The pilot held a commercial pilot licence — helicopter and a private pilot licence — and at the time of the crash, had logged about 3,500 hours of rotary-wing flying and about 1,800 hours flying that helicopter. His medical testing was up to date.
The TSB said the pilot had completed his proficiency check in that chopper in the month before the crash, as well as maintained a regular training schedule, conducting recurrent training flights with a flight instructor approximately every six months.
The training flights included helicopter handling and practice autorotations. The TSB said he’d completed a training flight the day before his most recent proficiency check and, in the 60 days leading up to the crash, had logged 33 flight hours in the LongRanger.
The report said that while practising autorotations is essential to helicopter pilot training, it’s riskier than regular flight, and exposing passengers to the elevated risk “should be carefully considered” before pilots do it.
“In Canada, there are regulations restricting emergency training with passengers during commercial operations but not during private operations,” the TSB report noted.
The report also said neither person on board wore a helmet. While not required, it said the pilot suffered a serious head injury.

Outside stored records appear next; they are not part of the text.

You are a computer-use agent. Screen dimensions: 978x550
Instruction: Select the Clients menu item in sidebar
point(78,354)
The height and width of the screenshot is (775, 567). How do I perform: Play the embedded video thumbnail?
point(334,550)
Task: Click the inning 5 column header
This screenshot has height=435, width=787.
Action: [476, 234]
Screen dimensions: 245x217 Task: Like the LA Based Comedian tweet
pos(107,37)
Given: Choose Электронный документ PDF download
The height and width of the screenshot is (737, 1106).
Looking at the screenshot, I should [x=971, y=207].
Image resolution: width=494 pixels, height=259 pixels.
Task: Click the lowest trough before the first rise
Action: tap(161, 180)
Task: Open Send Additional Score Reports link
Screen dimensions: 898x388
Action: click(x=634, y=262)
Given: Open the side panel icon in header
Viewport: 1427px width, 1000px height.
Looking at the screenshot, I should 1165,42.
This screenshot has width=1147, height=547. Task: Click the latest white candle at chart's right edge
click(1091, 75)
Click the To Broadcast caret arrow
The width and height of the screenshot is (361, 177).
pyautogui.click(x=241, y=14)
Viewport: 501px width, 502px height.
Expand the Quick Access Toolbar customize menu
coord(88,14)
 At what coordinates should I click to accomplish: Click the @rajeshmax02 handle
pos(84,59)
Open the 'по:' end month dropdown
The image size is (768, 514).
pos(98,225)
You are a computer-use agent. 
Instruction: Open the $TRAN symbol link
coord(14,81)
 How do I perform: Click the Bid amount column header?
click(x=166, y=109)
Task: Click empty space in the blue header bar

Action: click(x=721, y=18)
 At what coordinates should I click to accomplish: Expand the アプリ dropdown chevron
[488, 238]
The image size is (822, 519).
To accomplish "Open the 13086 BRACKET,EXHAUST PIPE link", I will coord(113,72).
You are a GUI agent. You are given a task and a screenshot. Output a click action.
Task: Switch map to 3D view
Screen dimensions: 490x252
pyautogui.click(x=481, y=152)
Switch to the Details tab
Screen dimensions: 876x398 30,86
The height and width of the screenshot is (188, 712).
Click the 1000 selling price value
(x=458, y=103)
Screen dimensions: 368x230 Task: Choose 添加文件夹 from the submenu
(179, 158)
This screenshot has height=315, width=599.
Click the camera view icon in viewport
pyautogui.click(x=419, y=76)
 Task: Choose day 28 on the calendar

It said an article was published in 2024 in Transport Canada’s Aviation Safety Letter, advocating for the use of a helmet for all helicopter operations.
That article titled, Look Like Maverick, Wear Your Helmet! noted a high percentage of helicopter accidents occur at low speed during the hovering phase. It said that in a rollover, the chopper’s main rotor blades strike surrounding obstacles or the ground with such tremendous force that “the shock felt by the occupants is brutal.”
A helmet can also protect the pilot during bird strikes where the bird smashes through the window, the article said.
The passenger was wearing their seatbelt. However, the TSB said that with the way the helicopter landed, the crash was not survivable for the passenger due to the force and direction of impact.